Subscribe to receive notifications of new posts:

How we’re making Cloudflare’s infrastructure more sustainable

2022-12-14

9 min read
This post is also available in 简体中文 and 繁體中文.

How we’re making Cloudflare’s infrastructure more sustainable

Whether you are building a global network or buying groceries, some rules of sustainable living remain the same: be thoughtful about what you get, make the most out of what you have, and try to upcycle your waste rather than throwing it away. These rules are central to Cloudflare — we take helping build a better Internet seriously, and we define this as not just having the most secure, reliable, and performant network — but also the most sustainable one.

With incredible growth of the Internet, and the increased usage of Cloudflare’s network, even linear improvements to sustainability in our hardware today will result in exponential gains in the future. We want to use this post to outline how we think about the sustainability impact of the hardware in our network, and what we’re doing to continually mitigate that impact.

Sustainability in the realm of servers

The total carbon footprint of a server is approximately 6 tons of Carbon Dioxide equivalent (CO2eq) when used in the US. There are four parts to the carbon footprint of any computing device:

  1. The embodied emissions: source materials and production

  2. Packing and shipping

  3. Use of the product

  4. End of life.

The emissions from the actual operations and use of a server account for the vast majority of the total life-cycle impact. The secondary impact is embodied emissions (which is the carbon footprint from the creation of the device in the first place), which is about 10% overall.

Use of Product Emissions

It’s difficult to reduce the total emissions for the operation of servers. If there’s a workload that needs computing power, the server will complete the workload and use the energy required to complete it. What we can do, however, is consistently seek to improve the amount of computing output per kilo of CO2 emissions — and the way we do that is to consistently upgrade our hardware to the most power-efficient designs. As we switch from one generation of server to the next, we often see very large increases in computing output, at the same level of power consumption. In this regard, given energy is a large cost for our business, our incentives of reducing our environmental impact are naturally aligned to our business model.

Embodied Emissions

The other large category of emissions — the embodied emissions — are a domain where we actually have a lot more control than the use of the product. Reminder from before: the embodied carbon means the sources of emissions generated outside of equipments' operation. How can we reduce the embodied emissions involved in running a fleet of servers? Turns out, there are a few ways: modular design, relying on open vs proprietary standards to enable reuse, and recycling.

Modular Design

The first big opportunity is through modular system design. Modular systems are a great way of reducing embodied carbon, as they result in fewer new components and allow for parts that don’t have efficiency upgrades to be leveraged longer. Modular server design is essentially decomposing functions of the motherboard onto sub-boards so that the server owner can selectively upgrade the components that are required for their use cases.

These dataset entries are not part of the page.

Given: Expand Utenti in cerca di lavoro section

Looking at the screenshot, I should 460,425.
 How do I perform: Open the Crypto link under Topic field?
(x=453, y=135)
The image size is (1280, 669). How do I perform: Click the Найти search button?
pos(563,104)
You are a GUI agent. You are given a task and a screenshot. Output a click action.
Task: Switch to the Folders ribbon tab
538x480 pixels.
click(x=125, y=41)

How much of an impact can modular design have? Well, if 30% of the server is delivering meaningful efficiency gains (usually CPU and memory, sometimes I/O), we may really need to upgrade those in order to meet efficiency goals, but creating an additional 70% overhead in embodied carbon (i.e. the rest of the server, which often is made up of components that do not get more efficient) is not logical. Modular design allows us to upgrade the components that will improve the operational efficiency of our data centers, but amortize carbon in the “glue logic” components over the longer time periods for which they can continue to function.

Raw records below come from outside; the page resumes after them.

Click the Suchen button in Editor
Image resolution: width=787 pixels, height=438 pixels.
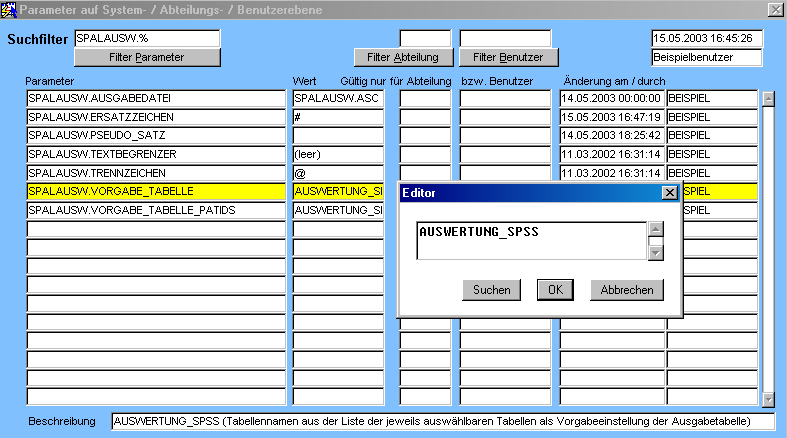pos(491,290)
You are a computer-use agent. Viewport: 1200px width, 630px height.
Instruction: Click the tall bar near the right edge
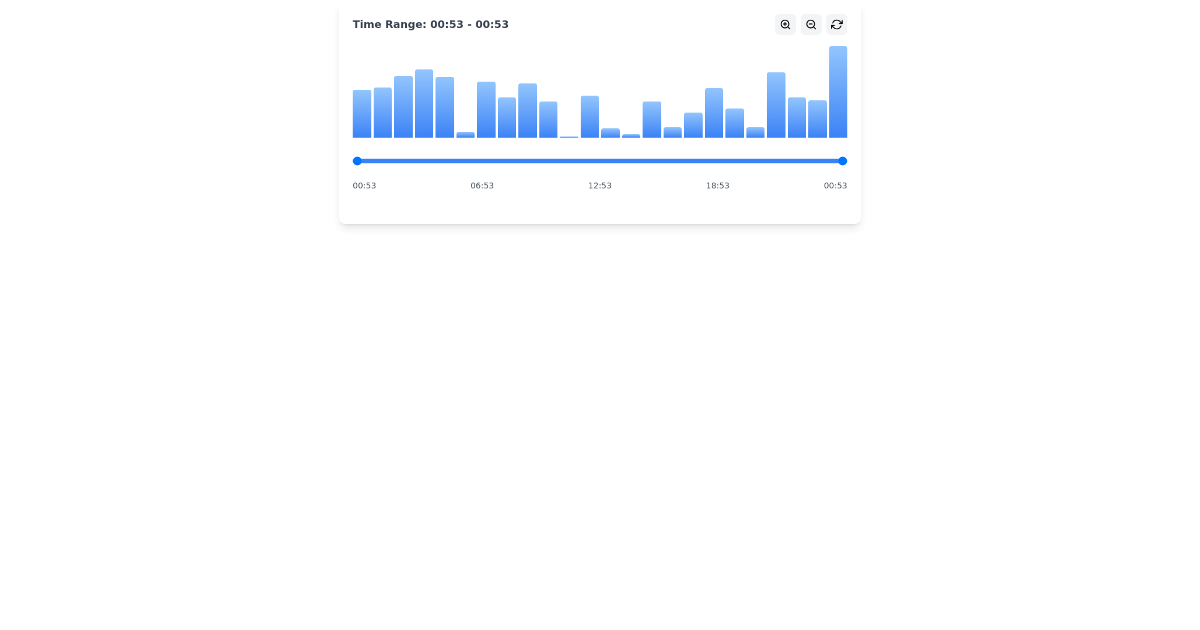tap(776, 104)
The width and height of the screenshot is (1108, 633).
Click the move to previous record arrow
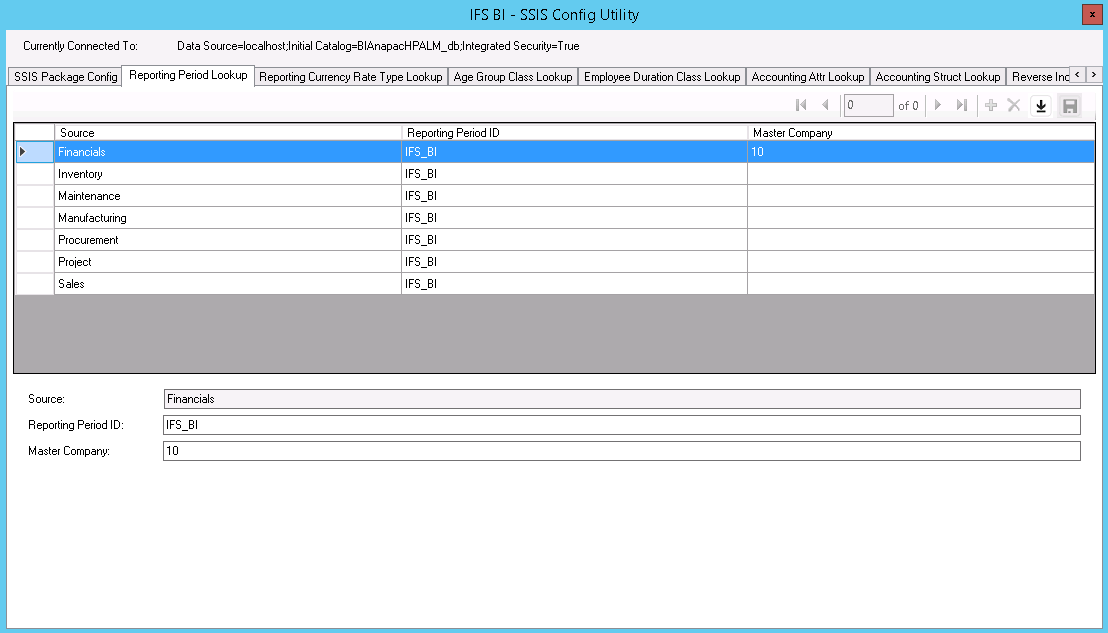tap(825, 105)
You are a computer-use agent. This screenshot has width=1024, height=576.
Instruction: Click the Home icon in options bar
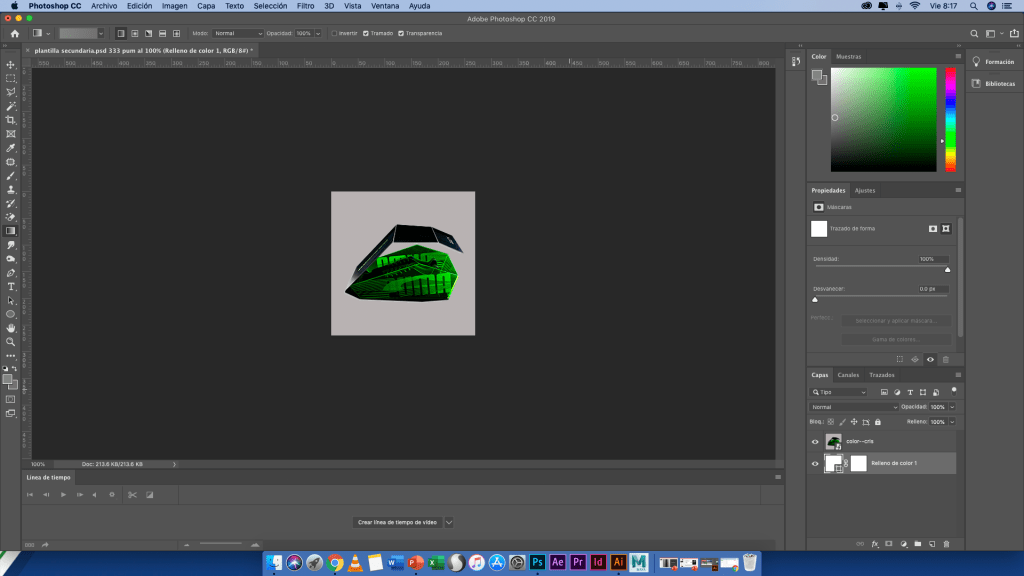14,33
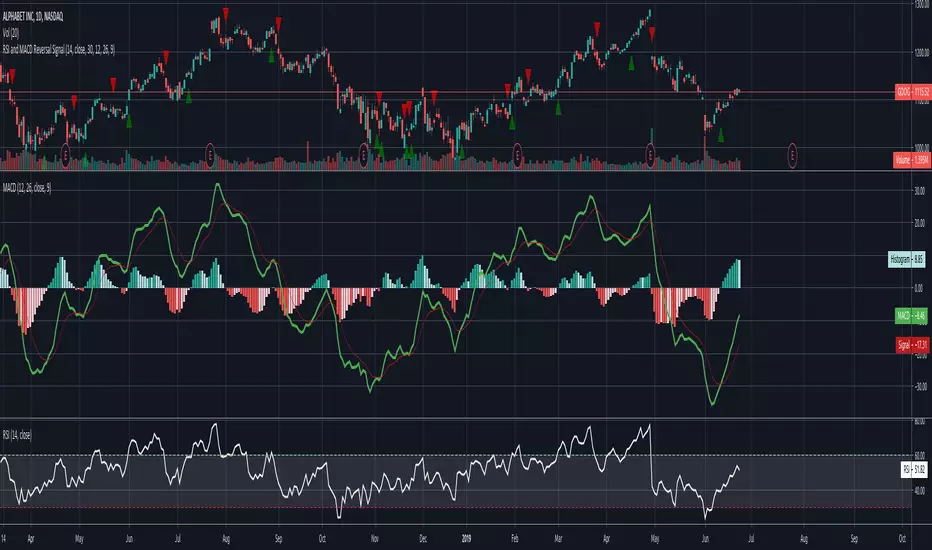Viewport: 932px width, 550px height.
Task: Select the red sell arrow at the August 2018 peak
Action: pyautogui.click(x=225, y=14)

Previously, many systems providers drove ridiculous and useless changes in the peripherals (custom I/Os, outputs that may not be needed for a specific use case such as VGA for crash carts we might not use given remote operations, etc.), which would force a new motherboard design for every new CPU socket design. By standardizing those interfaces across vendors, we can now only source the components we need, and reuse a larger percentage of systems ourselves. This trend also helps with reliability (sub-boards are more well tested), and supply assurance (since standardized subcomponent boards can be sourced from more vendors), something all of us in the industry have had top-of-mind given global supply challenges of the past few years.

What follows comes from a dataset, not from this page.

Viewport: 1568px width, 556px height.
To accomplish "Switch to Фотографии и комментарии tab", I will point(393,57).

Standards-based Hardware to Encourage Re-use

But even with modularity, components need to go somewhere after they’ve been deprecated — and historically, this place has been a landfill. There is demand for second-hand servers, but many have been parts of closed systems with proprietary firmware and BIOS, so repurposing them has been costly or impossible to integrate into new systems. The economics of a circular economy are such that service fees for closed firmware and BIOS support as well as proprietary interconnects or ones that are not standardized can make reuse prohibitively expensive. How do you solve this? Well, if servers can be supported using open source firmware and BIOS, you dramatically reduce the cost of reusing the parts — so that another provider can support the new customer.

Recycling

Beyond that, though, there are parts failures, or parts that are simply no longer economical to be run, even in the second hand market. Metal recycling can always be done, and some manufacturers are starting to invest in programs there, although the energy investment for extracting the usable elements sometimes doesn’t make sense. There is innovation in this domain, Zhan, et al. (2020) developed an environmentally friendly and efficient hydrothermal-buffering technique for the recycling of GaAs-based ICs, achieving gallium and arsenic recovery rates of 99.9 and 95.5% respectively. Adoption is still limited — most manufacturers are discussing water recycling and renewable energy vs. full-fledged recycling of metals — but we’re closely monitoring the space to take advantage of any further innovation that happens.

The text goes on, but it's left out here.